Зубы клацнули по стеклу стакана. Росауру передёрнуло. Она попыталась встать.
— Он запечатал дверь! — услышала она свой голос, в котором было больше возмущения, чем страха. Взгляд наконец-то остановился на окне, всё ещё чуть приоткрытом… Отец предугадал её порыв и удержал крепко, так крепко, что Росаура невольно вскрикнула.
Это смутило и отрезвило их обоих. Росаура увидела, как бледен и растерян отец, но он овладел собой, и его взгляд сделался на редкость суровым, а лицо скорбным. Росаура притихла, хотела вздохнуть, но ничего не вышло — в груди толкнулось рыдание, и подбородок задрожал. Глаза отца посветлели в сострадании.

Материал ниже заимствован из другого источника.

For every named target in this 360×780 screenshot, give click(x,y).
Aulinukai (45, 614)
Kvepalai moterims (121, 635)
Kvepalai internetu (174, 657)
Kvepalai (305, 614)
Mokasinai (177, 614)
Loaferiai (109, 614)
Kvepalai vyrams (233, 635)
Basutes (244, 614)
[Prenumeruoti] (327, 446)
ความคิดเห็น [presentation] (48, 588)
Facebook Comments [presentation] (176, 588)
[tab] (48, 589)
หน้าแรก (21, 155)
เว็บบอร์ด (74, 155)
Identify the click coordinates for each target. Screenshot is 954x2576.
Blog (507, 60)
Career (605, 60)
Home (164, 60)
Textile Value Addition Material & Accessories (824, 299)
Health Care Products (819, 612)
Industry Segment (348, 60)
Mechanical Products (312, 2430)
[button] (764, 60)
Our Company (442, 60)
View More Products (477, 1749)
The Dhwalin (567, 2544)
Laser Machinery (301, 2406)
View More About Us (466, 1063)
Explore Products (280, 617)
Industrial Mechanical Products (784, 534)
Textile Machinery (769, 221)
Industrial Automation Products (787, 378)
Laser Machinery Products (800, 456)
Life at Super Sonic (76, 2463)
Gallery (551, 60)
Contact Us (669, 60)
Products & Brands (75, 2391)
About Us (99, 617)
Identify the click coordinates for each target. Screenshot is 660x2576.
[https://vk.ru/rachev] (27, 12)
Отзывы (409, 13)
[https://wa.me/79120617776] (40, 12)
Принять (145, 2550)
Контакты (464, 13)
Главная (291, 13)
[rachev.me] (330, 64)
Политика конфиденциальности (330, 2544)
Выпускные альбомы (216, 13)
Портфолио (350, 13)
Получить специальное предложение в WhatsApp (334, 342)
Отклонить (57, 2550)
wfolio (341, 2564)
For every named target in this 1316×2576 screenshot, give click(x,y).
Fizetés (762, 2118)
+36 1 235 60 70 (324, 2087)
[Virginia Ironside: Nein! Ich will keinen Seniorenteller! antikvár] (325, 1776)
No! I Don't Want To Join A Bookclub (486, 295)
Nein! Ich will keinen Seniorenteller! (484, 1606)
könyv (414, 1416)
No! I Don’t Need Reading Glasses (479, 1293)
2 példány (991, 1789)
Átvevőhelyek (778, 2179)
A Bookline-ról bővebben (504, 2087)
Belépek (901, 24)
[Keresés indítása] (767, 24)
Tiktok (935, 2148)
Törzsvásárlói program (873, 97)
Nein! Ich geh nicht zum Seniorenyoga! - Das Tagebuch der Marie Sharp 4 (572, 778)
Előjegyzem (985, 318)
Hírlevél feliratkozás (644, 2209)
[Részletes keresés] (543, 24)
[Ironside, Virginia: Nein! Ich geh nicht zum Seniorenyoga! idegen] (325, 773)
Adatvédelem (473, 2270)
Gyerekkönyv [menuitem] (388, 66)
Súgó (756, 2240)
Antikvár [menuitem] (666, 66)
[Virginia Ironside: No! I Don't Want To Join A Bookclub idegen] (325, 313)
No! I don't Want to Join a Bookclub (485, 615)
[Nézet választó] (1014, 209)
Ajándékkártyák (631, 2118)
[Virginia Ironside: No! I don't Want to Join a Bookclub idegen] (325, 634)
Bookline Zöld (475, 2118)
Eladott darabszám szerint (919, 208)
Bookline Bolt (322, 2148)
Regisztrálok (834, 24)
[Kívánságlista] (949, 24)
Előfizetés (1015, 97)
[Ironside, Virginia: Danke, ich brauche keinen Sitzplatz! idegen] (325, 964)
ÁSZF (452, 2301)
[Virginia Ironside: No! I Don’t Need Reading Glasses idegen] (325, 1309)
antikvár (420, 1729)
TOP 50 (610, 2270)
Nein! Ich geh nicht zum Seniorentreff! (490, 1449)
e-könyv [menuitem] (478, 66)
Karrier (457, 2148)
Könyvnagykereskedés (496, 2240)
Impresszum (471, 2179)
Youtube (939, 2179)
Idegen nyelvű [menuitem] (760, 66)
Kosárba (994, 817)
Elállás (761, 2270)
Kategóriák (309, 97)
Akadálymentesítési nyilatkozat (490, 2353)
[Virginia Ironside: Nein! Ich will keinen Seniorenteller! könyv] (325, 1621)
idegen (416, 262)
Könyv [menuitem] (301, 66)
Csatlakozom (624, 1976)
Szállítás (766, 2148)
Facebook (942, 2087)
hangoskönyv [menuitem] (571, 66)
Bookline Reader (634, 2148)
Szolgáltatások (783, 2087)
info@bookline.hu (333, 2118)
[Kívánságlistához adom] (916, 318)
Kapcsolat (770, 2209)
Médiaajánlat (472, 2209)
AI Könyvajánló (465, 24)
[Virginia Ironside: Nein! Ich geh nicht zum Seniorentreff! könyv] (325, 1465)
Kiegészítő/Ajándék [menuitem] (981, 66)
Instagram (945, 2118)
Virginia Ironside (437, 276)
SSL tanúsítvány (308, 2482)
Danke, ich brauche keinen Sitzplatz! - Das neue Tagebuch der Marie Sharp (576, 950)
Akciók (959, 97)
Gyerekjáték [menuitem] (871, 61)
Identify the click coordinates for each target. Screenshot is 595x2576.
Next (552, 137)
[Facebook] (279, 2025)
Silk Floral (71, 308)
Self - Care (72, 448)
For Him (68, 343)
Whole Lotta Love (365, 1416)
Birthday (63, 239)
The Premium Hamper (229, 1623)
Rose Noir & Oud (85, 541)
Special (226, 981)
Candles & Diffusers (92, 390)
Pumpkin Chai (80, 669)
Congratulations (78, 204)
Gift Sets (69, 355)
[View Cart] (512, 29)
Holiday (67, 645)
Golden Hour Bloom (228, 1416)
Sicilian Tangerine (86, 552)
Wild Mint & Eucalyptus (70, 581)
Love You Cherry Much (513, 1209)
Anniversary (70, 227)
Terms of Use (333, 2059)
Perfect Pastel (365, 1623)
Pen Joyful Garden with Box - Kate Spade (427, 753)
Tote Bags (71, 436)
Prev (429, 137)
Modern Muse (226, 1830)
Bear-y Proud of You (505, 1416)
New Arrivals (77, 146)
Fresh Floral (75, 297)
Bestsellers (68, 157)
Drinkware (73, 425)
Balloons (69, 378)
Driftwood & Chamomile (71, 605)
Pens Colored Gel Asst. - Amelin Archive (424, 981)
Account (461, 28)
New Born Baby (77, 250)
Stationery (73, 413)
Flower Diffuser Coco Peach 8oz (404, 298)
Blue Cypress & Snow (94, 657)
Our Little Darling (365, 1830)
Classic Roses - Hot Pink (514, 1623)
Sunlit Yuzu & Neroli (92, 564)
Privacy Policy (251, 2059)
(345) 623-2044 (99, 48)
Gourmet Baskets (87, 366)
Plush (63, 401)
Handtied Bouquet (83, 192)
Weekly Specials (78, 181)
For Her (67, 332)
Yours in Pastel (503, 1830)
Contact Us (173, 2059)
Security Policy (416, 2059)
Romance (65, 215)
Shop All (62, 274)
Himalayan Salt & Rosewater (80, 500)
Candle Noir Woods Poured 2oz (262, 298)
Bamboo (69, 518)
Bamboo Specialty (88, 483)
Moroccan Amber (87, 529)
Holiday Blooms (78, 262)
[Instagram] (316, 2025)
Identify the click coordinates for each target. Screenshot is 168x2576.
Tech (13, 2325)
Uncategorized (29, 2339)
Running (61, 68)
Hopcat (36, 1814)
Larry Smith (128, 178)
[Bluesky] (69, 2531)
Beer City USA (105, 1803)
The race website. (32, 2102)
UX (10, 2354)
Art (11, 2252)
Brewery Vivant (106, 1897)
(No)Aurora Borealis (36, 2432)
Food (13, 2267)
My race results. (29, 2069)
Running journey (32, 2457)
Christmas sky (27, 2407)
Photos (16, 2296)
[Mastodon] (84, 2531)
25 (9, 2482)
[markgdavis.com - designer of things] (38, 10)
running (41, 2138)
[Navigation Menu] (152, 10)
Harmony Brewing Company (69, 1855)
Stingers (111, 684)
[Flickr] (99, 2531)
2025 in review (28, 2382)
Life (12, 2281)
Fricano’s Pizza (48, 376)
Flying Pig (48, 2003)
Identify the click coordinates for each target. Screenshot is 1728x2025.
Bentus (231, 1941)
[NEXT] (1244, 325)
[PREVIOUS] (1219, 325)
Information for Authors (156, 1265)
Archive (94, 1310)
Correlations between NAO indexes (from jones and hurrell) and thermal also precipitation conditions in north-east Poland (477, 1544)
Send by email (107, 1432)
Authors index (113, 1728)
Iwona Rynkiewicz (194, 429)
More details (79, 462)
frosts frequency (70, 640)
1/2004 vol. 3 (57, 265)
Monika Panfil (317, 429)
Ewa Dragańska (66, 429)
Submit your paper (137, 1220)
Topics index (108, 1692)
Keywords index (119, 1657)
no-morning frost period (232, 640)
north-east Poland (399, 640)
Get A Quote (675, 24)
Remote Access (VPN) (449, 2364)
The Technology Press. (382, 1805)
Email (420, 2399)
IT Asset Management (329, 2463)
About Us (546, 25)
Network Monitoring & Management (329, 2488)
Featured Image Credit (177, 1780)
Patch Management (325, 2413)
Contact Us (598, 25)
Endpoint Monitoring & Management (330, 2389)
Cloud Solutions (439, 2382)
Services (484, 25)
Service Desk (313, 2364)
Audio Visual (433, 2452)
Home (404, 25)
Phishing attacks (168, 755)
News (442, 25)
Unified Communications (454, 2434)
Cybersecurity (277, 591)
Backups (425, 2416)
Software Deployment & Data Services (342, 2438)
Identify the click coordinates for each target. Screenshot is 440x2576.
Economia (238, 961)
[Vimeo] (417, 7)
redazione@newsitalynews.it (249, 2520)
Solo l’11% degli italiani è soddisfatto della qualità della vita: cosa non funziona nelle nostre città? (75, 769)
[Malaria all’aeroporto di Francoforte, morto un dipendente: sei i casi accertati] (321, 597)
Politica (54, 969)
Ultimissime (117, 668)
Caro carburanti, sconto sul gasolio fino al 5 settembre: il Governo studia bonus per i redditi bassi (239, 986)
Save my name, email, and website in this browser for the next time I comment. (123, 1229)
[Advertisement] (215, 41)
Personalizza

— Там что-то ужасное, — пробормотала Росаура, цепляясь за руку отца, — там что-то ужасное, он пошёл туда один… Почему, почему он должен идти туда один, когда там что-то ужасное!..
— Росаура…
— Это невозможно, Фрэнк и Алиса, мы ведь были вместе… мы ведь буквально вчера…
Как, как это могло произойти? Почему это произошло? Но под лавиной растерянности и неверия громче выл голос из-под камня: «Почему это произошло с нами, когда всё наконец-то стало хорошо?..»
На спинке кресла примостилась Афина, сочувственно дышала и тихонько сипела своим птичьим шёпотом: «Тише, тише, милая…» Отец сел рядом, не отнимая руки от её локтя.
— Видимо, ничего ещё не кончилось.
Росауру тряхнуло. Она смотрела на отца как на чужого. Один только этот вздох, в котором послышалось эхо высокомерия, которое приходит от умудрённости опытом, в котором слышится злостное: «Я же говорил», — всё вызвало в Росауре приступ почти физического отторжения. Она снова попыталась встать, и отец снова её удержал.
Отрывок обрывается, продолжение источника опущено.